La forêt du site offre des possibilités
d'exploitation variées qui sont loin d'être marginales. Ces
activités sont la chasse, la cueillette et la pêche.
1.4.3.2.1. La chasse
Les animaux de la forêt constituent non seulement une
source de nourriture mais aussi une source de revenus. Les produits de la
chasse constituent la première source de protéine, la viande de
boeuf issue de l'élevage ne parvenant dans les ménages ici que de
façon très irrégulière du fait du niveau des prix
pratiqués sur le marché et du faible pouvoir d'achat des
populations. Les produits de la chasse qui jadis étaient destinés
à la subsistance des ménages, sont désormais
orientés vers les marchés, spécialement lorsque les prises
sont considérées comme des espèces rares ou nobles
(chimpanzé, vipère, porc-épic...)

**Actions requises**
- A) Quelles activités d'exploitation de la forêt le passage fourni mentionne-t-il ?
- B) Veuillez extraire du passage fourni le segment qui commence par « 1.4.3.2.1. La chasse » et se termine par « (chimpanzé, vipère, porc-épic...) ».
- C) D'après le passage fourni, pourquoi les produits de la chasse constituent-ils la première source de protéine ? Expliquez-le en une à trois phrases.

**Informations**

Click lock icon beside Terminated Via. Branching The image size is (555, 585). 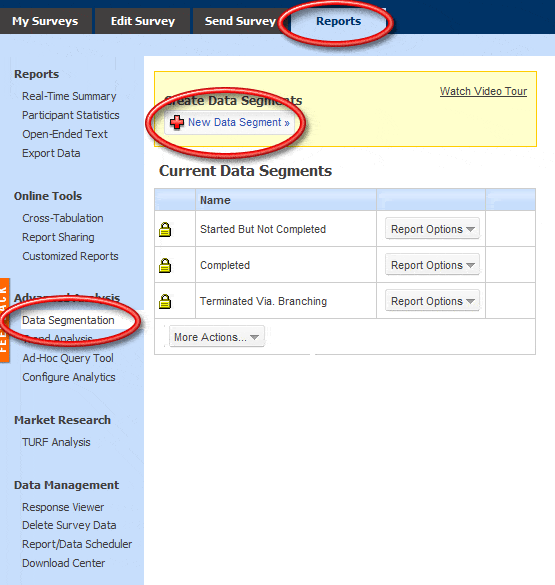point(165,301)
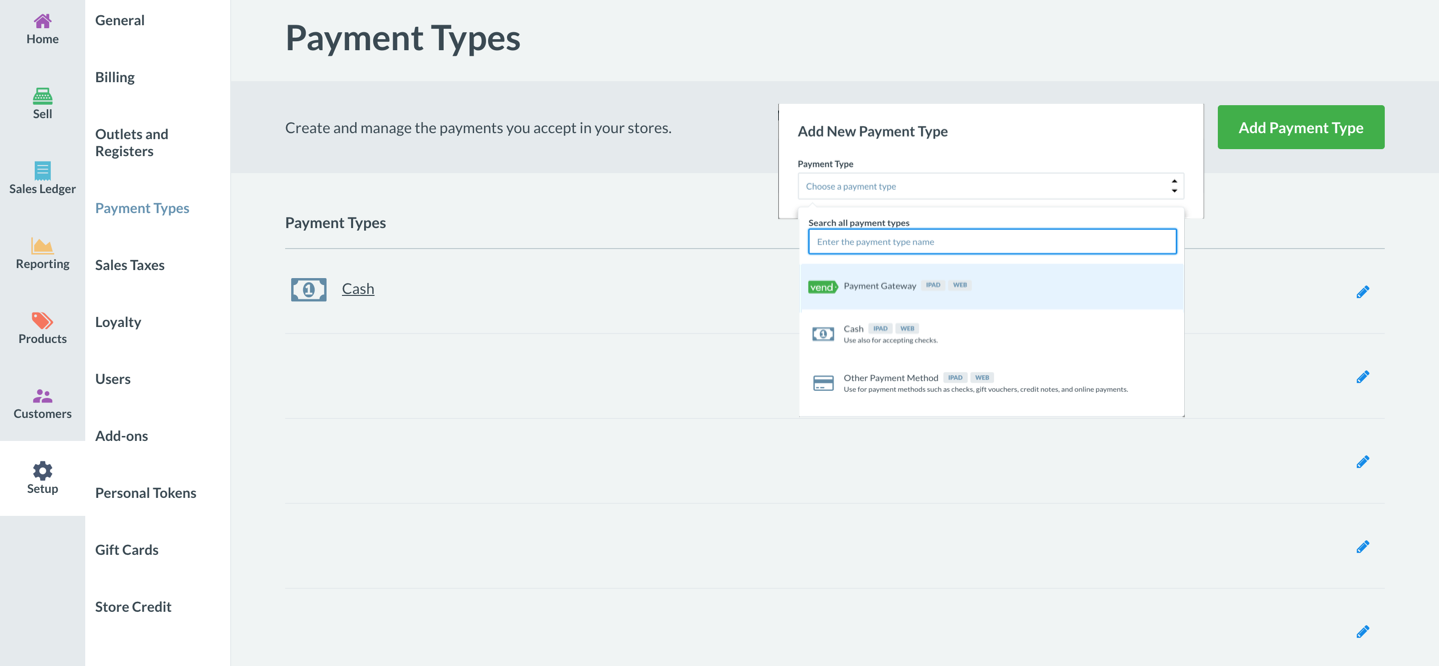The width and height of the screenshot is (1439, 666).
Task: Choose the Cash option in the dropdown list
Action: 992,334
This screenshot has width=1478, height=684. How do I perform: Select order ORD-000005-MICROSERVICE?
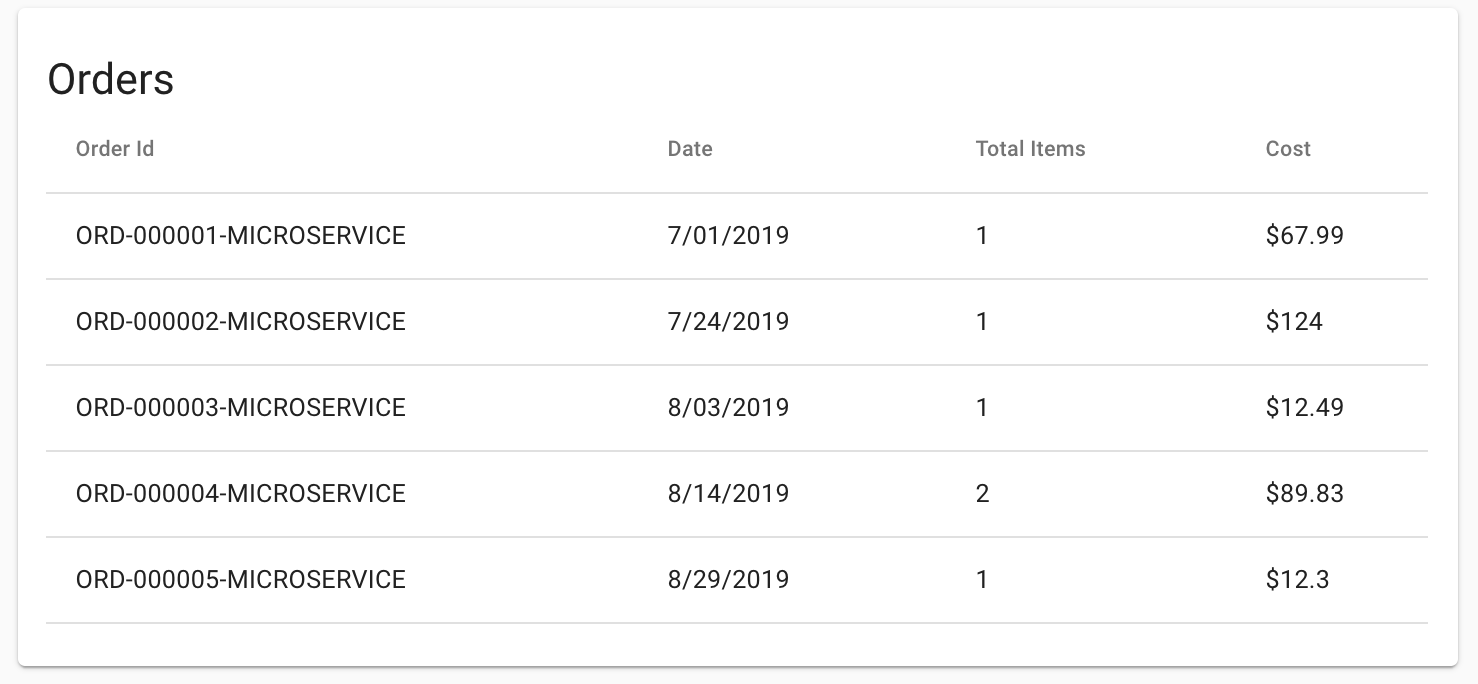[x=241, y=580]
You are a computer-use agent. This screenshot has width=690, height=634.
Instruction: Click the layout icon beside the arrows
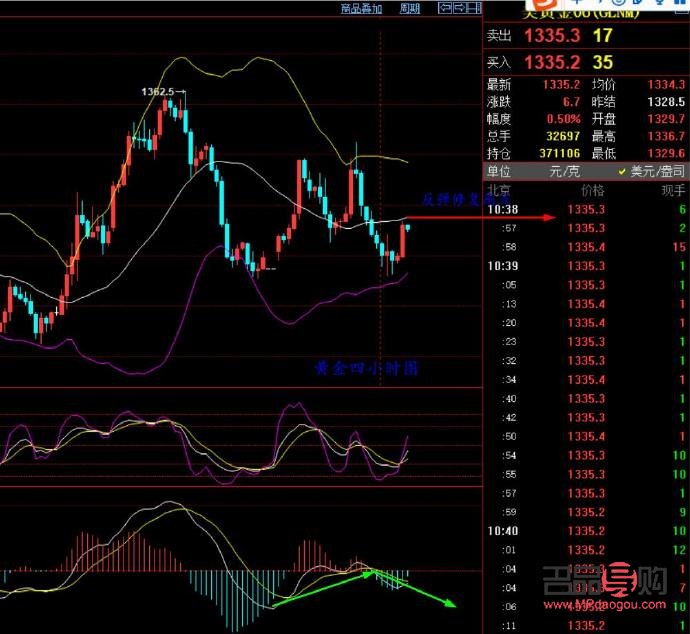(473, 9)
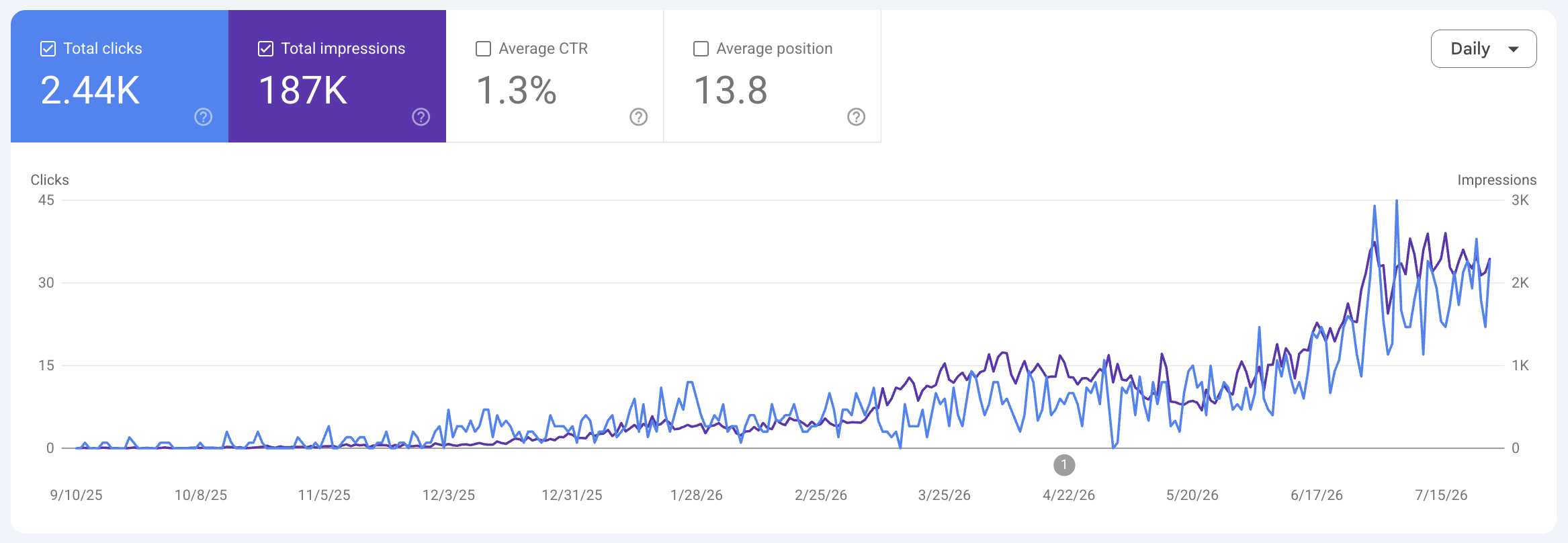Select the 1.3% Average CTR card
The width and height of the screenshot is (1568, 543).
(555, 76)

==

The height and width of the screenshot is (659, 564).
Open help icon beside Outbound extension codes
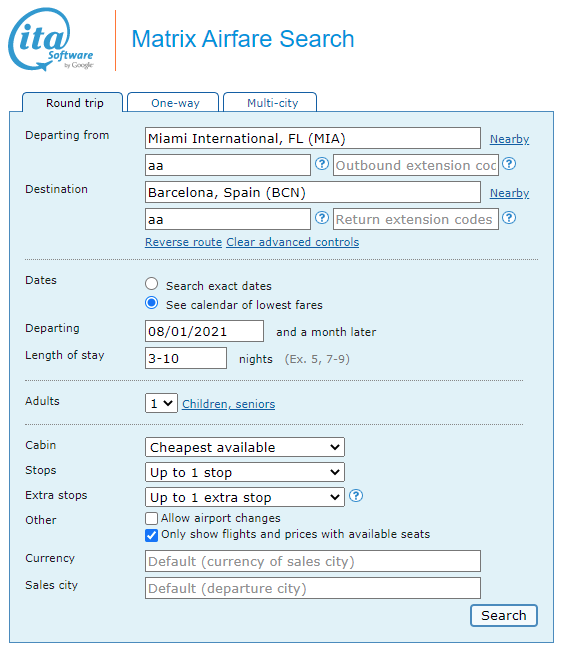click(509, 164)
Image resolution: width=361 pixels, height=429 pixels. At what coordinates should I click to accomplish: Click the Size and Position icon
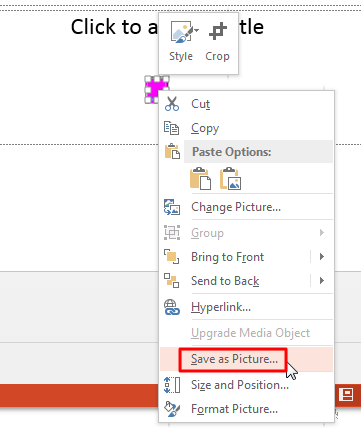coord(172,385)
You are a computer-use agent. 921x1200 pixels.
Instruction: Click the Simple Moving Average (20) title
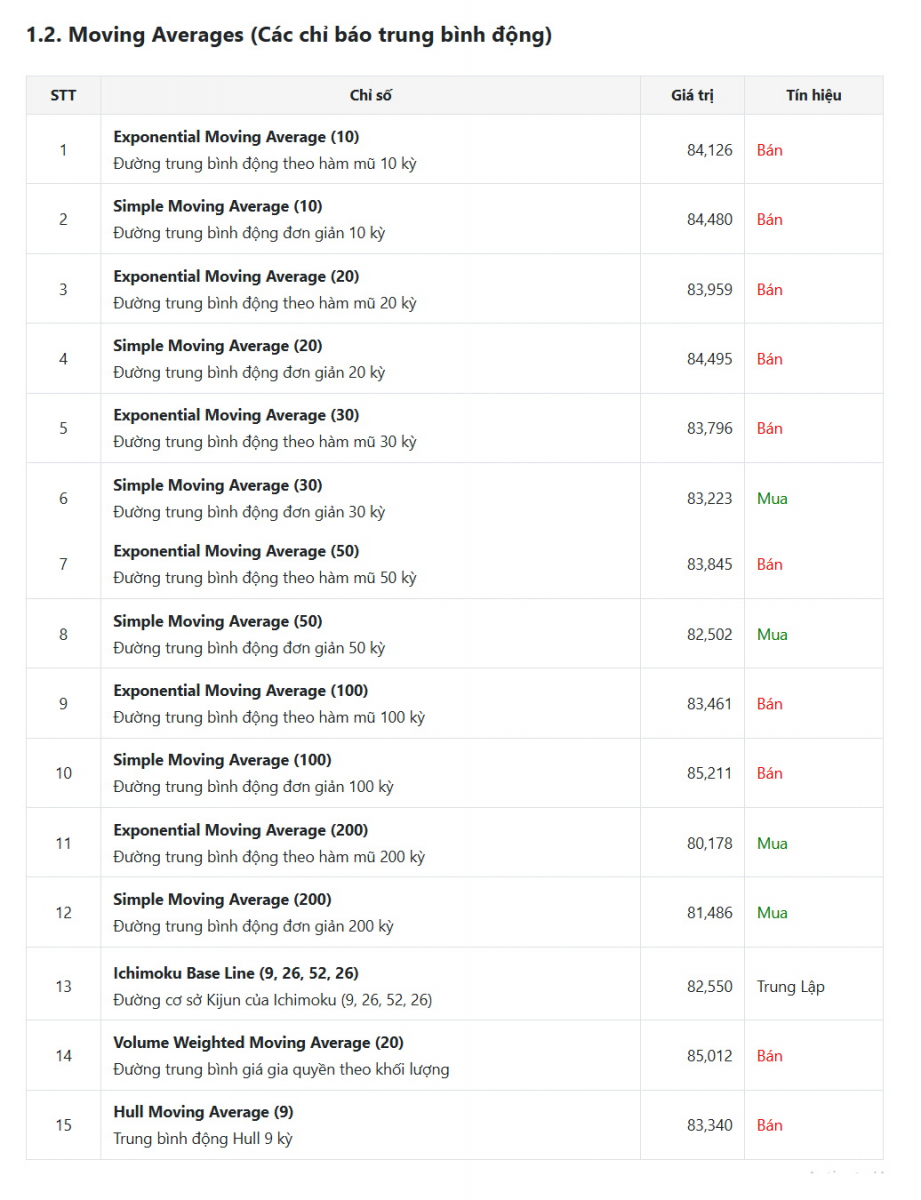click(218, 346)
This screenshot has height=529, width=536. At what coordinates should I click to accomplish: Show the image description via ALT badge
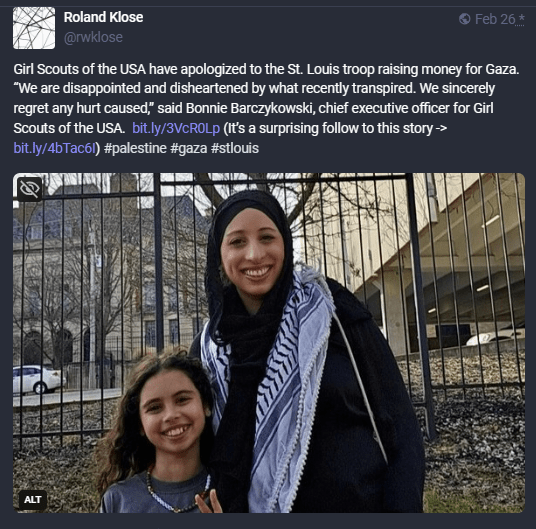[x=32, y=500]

**Résultats**
- A) La chasse, la cueillette et la pêche.

- B)
1.4.3.2.1. La chasse
Les animaux de la forêt constituent non seulement une
source de nourriture mais aussi une source de revenus. Les produits de la
chasse constituent la première source de protéine, la viande de
boeuf issue de l'élevage ne parvenant dans les ménages ici que de
façon très irrégulière du fait du niveau des prix
pratiqués sur le marché et du faible pouvoir d'achat des
populations. Les produits de la chasse qui jadis étaient destinés
à la subsistance des ménages, sont désormais
orientés vers les marchés, spécialement lorsque les prises
sont considérées comme des espèces rares ou nobles
(chimpanzé, vipère, porc-épic...)

- C) La viande de bœuf issue de l'élevage n'arrive dans les ménages que de façon très irrégulière. Cela tient au niveau des prix pratiqués sur le marché et au faible pouvoir d'achat des populations.